Nia was holding them up, her muscles strong, even taking their weight. A rainbow color pulsed between the two of them.
I flexed my hands, moving my back and shoulders. I didn’t look as perfect as I had after their first appointment with me, but I felt lifetimes better than I had only a few minutes prior.
“This is great.” Something occurred to me, and I looked at Cade. “Why couldn’t you heal me?”
“I don’t have the talent. Healing is a delicate art.” Cade gestured to Rhys and the clothes around them. “And Rhys has turned that art into something that belongs in a museum.”
Rhys mimed a quick curtsy. “What he lacks in talent, our prince makes up for in sheer, raw ability. Don’t let him sell himself short.”
Nia led Rhys to a chair and sat them down, giving them a severe look when they tried to stand. She disappeared behind a curtain and returned with a tea tray.
“All right, you can stop being so mysterious. Spill the tea.” Rhys gestured with their cup. “Not literally—I had this rug shipped directly from Turkey.”
For a long moment, I looked at them. We had spent so long treating Rhys like they were an obstacle, someone we had to keep from learning the full truth, that I wondered if we had missed something obvious. Cade was so quick to dismiss anyone in House Bartlett that was potentially a suspect, but Rhys had all the gossip. They had all the information we lacked.
“You know someone is trying to kill Cade,” I said. “They almost succeeded last night.”
“The car explosion, the mass murder at the club.” Rhys put their teacup down, the porcelain clinking against the plate underneath it. “The dead servant, you coming in looking like someone had tried to kill you.”
I nodded.

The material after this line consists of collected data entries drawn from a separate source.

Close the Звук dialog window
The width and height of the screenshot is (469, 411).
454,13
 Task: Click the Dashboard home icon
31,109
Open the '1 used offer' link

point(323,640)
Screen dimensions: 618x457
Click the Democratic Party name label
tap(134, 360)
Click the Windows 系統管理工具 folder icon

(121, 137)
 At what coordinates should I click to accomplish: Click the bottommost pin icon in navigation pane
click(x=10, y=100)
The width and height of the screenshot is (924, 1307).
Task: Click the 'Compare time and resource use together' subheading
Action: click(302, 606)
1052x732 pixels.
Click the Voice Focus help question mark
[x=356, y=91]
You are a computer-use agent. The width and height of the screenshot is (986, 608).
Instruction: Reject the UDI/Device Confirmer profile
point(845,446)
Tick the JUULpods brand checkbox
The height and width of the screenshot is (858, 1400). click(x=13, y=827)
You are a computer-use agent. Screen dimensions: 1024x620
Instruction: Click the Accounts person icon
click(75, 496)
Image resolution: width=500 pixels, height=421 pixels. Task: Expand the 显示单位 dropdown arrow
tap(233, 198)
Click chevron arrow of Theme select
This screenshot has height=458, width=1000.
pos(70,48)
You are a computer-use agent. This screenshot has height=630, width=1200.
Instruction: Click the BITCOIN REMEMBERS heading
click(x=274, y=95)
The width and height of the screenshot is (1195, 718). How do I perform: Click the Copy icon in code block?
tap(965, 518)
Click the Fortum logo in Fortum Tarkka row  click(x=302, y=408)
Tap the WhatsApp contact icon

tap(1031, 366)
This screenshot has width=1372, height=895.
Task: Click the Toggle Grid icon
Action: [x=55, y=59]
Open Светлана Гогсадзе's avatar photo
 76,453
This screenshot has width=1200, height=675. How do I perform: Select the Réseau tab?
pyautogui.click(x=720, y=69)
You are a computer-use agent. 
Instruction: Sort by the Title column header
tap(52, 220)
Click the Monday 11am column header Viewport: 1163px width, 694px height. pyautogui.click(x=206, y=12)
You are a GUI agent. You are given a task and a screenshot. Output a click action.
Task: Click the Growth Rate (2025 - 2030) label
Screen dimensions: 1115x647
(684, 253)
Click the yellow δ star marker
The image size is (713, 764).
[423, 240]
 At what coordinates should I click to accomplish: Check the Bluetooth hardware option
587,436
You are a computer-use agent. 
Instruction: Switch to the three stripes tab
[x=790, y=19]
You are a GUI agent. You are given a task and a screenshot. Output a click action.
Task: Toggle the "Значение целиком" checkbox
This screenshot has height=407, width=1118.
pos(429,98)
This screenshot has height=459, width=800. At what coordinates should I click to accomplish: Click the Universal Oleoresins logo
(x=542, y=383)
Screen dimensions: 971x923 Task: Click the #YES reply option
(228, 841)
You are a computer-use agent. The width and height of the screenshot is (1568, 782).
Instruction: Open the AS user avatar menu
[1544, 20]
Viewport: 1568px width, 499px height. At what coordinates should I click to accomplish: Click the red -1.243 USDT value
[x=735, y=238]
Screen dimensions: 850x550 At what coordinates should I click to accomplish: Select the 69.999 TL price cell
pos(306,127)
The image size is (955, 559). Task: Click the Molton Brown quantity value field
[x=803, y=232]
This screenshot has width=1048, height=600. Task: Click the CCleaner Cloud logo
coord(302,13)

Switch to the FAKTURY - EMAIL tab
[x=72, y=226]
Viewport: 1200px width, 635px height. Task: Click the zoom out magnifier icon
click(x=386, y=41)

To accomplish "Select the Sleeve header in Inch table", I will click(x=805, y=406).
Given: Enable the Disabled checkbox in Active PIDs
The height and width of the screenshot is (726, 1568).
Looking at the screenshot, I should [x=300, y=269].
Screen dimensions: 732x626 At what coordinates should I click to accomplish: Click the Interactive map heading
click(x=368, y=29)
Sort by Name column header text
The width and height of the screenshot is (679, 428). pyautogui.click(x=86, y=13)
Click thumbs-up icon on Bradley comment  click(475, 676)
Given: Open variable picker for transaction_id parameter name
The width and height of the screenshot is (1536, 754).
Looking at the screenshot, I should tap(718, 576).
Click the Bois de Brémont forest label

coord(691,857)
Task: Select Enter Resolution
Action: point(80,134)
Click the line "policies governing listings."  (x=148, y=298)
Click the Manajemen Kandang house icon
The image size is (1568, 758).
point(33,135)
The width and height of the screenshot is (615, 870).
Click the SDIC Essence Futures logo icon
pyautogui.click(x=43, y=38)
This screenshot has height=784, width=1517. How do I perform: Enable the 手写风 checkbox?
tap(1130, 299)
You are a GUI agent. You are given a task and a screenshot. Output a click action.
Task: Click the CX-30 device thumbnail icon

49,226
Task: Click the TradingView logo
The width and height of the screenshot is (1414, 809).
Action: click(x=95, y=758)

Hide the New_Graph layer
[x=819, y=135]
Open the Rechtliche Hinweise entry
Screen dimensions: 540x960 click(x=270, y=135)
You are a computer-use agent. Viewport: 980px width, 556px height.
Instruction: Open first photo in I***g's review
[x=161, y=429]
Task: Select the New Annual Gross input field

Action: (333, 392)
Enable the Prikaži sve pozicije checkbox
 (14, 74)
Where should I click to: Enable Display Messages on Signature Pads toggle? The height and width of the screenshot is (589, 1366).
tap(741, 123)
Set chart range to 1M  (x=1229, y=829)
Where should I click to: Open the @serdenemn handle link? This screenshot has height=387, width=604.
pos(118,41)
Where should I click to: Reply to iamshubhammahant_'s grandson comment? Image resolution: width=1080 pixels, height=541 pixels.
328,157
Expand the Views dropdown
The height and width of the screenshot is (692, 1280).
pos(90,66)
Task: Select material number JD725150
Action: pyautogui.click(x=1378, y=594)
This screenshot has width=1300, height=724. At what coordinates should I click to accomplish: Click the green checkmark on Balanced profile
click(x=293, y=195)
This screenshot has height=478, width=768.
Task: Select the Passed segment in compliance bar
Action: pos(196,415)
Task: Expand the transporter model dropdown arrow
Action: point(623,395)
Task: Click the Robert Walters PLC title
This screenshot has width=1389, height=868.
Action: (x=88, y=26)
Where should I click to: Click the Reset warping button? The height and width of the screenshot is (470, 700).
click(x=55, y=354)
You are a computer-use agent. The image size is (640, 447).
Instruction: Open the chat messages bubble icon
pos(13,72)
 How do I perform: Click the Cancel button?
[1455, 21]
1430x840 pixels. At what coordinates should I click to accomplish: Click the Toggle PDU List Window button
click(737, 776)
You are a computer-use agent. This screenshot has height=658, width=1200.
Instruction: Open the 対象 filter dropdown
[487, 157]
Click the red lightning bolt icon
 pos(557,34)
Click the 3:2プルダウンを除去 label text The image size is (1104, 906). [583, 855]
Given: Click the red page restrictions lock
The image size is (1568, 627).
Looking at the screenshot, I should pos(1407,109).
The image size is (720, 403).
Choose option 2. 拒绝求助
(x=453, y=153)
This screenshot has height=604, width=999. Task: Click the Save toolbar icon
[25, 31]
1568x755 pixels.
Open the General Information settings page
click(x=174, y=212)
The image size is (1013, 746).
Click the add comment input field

Rhys’s eyes narrowed on some distant point. “Who could it possibly be?”
“Sonja?” I floated my favorite suspect. “And Tyson?”
Rhys scrunched their face. “She’s been making noise for years that Cade isn’t princely enough for her. But I don’t know that she wants the crown. The crown comes with a lot of eyes on her, and people don’t like that she has a male consort. She’d have to get rid of Tyson if she wanted full consent from the council. And, tragically for both of them, they’re far too in love to give each other up. Very Romeo and Juliet, if Juliet was incredibly wealthy and powerful, and Romeo ate steroids for breakfast.”
“Is there anyone else in House Bartlett who has it in for Cade? Something you heard in whispers or glances. Something he might have missed?”
Cade straightened at that, and I shot him an amused look. I was sure there were a lot of subtleties that were glaringly obvious to Rhys and completely invisible to Cade.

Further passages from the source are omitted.